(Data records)
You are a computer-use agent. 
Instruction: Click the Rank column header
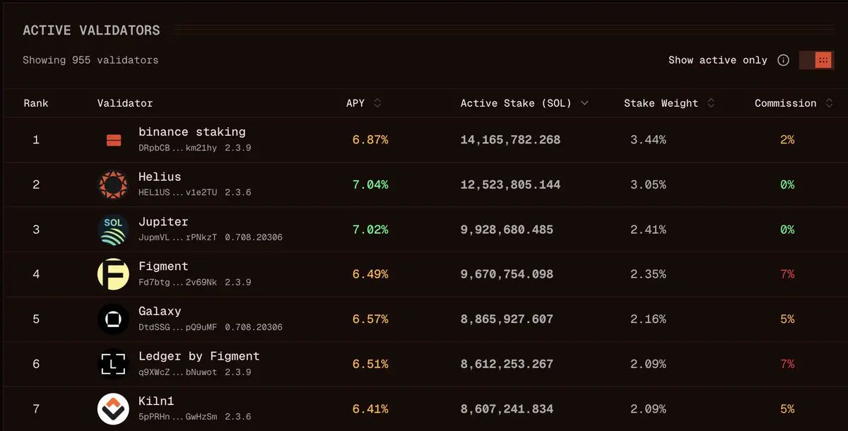click(36, 103)
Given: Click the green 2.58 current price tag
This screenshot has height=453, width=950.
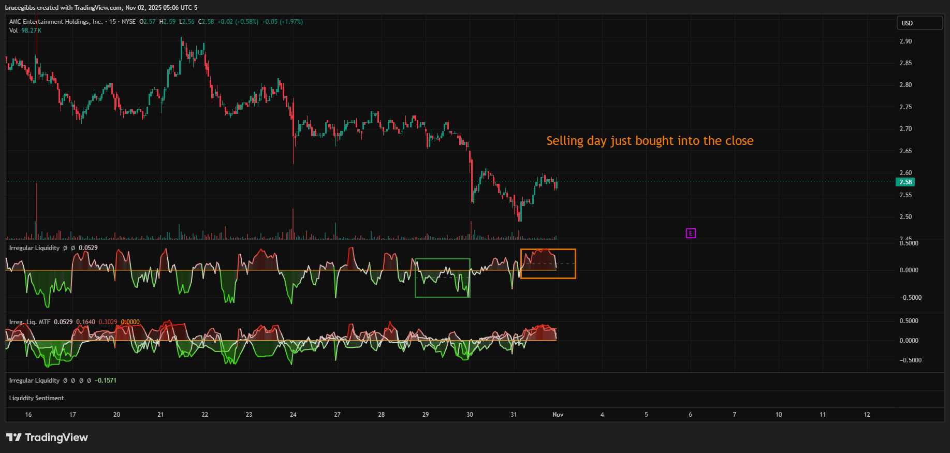Looking at the screenshot, I should point(905,182).
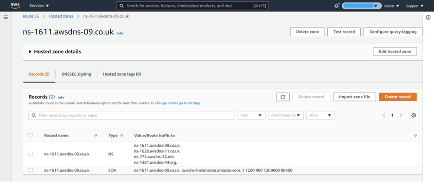Click the Create record button
Image resolution: width=434 pixels, height=182 pixels.
pyautogui.click(x=398, y=97)
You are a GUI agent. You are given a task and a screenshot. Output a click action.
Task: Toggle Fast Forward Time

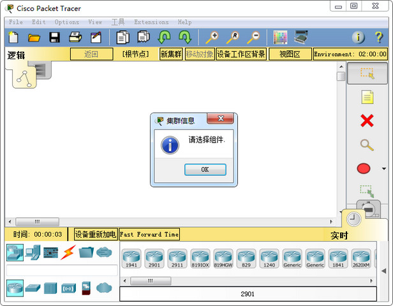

* _INSTRUCTIONS TO FOLLOW_: Exclude every picture and copy the remaining data exactly.

* _SOLUTION_:
You are a computer-use agent. 
Instruction: Click the Rank column header
click(36, 103)
Given: Click the green 2.58 current price tag
This screenshot has height=453, width=950.
Looking at the screenshot, I should point(905,182).
Click the Create record button
Image resolution: width=434 pixels, height=182 pixels.
pyautogui.click(x=398, y=97)
You are a GUI agent. You are given a task and a screenshot. Output a click action.
Task: Toggle Fast Forward Time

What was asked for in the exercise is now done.